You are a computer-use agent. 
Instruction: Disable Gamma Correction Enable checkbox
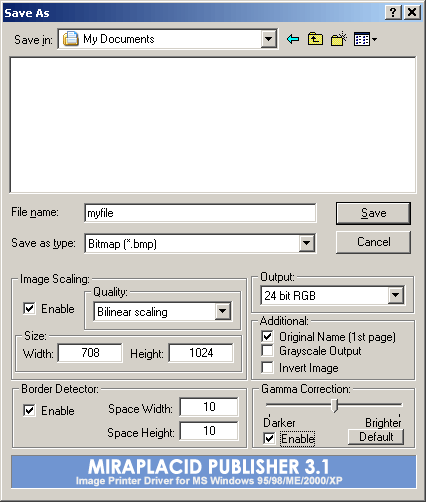[269, 438]
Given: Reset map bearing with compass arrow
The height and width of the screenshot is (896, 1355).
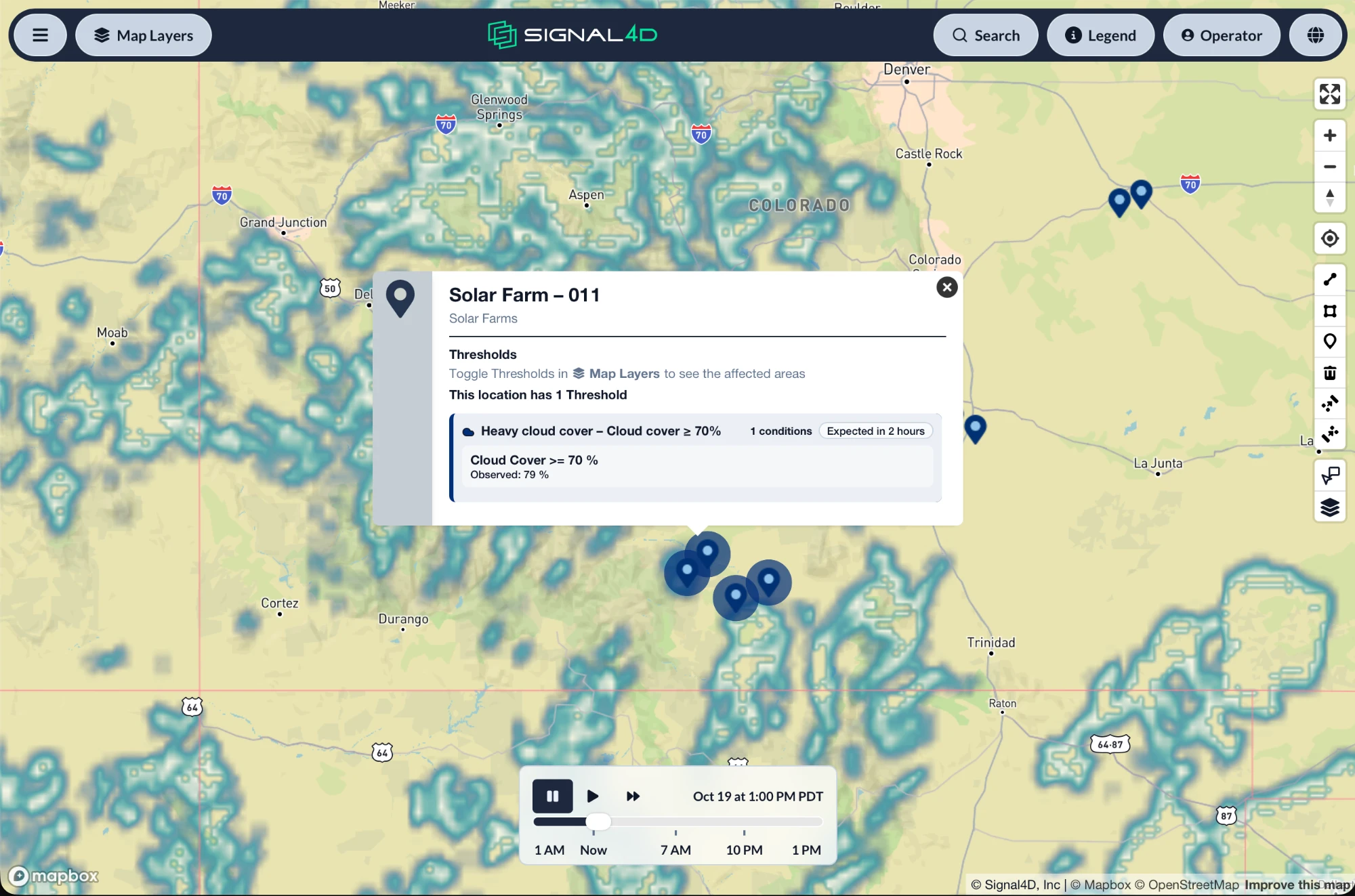Looking at the screenshot, I should (1330, 198).
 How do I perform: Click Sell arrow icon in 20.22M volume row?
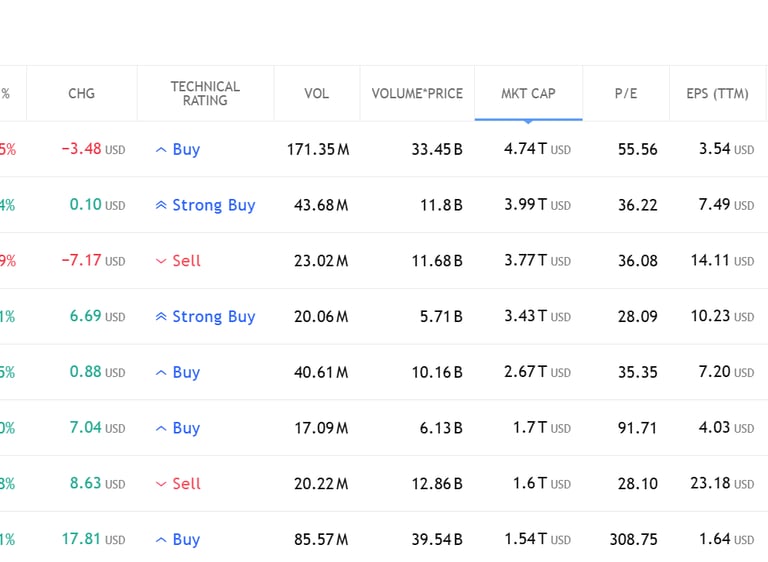[x=161, y=484]
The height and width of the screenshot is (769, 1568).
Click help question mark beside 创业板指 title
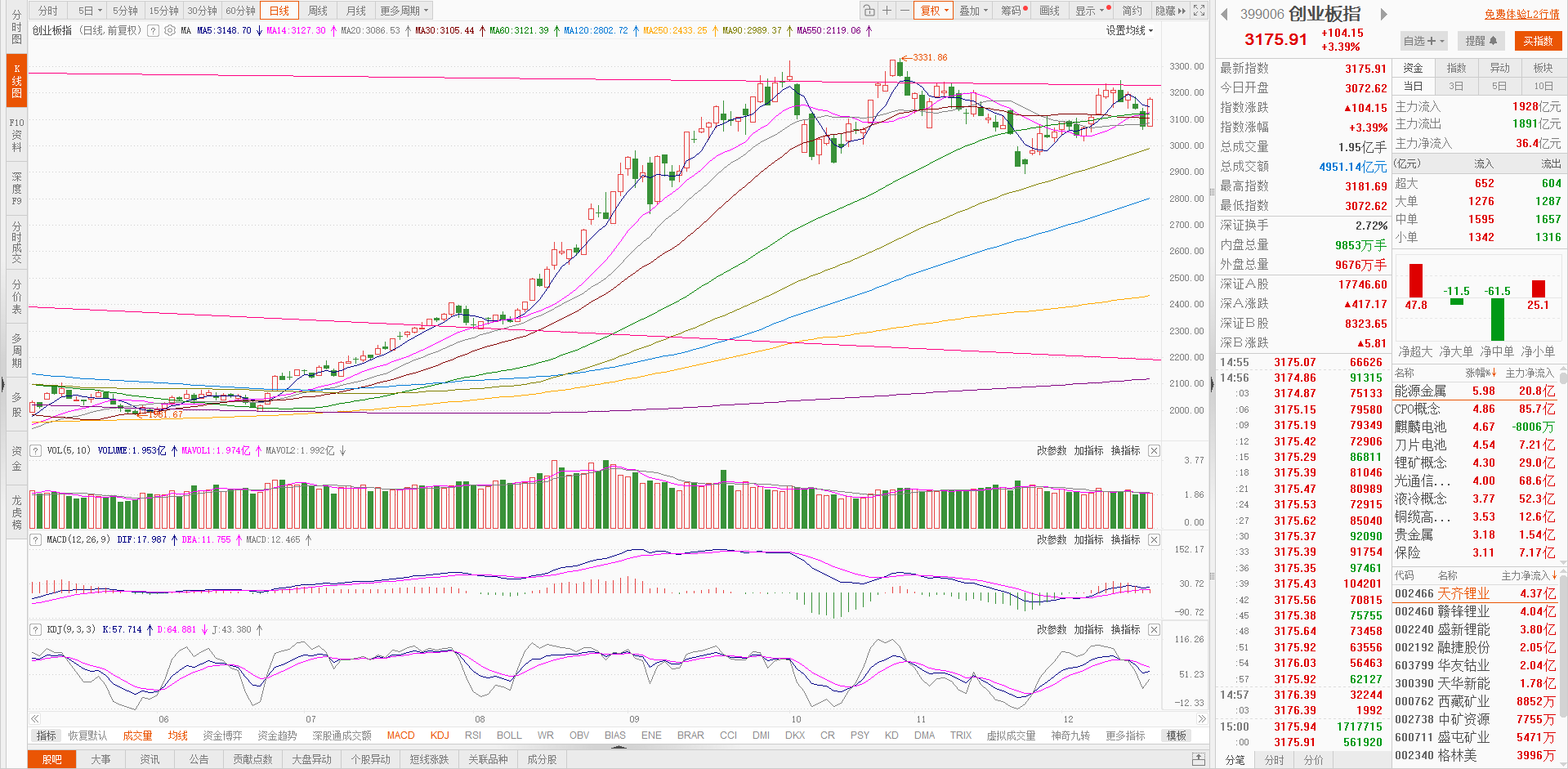153,30
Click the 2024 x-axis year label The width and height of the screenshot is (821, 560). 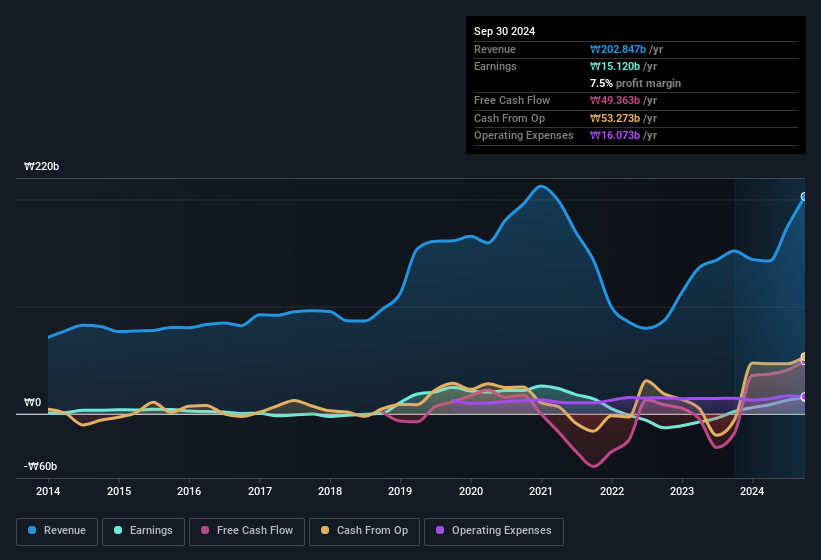click(752, 491)
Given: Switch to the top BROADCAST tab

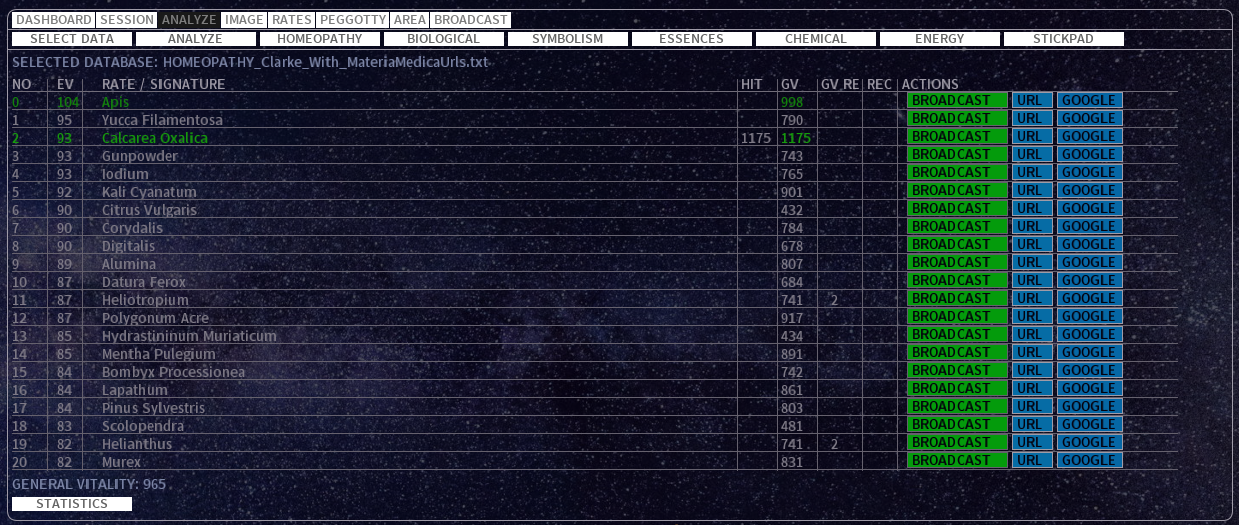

**AIM OF THE TASK**
Each line above with the word "Given" needs to be copied.

**PROBLEM SOLUTION**
Given: Reset map bearing with compass arrow
Given: Switch to the top BROADCAST tab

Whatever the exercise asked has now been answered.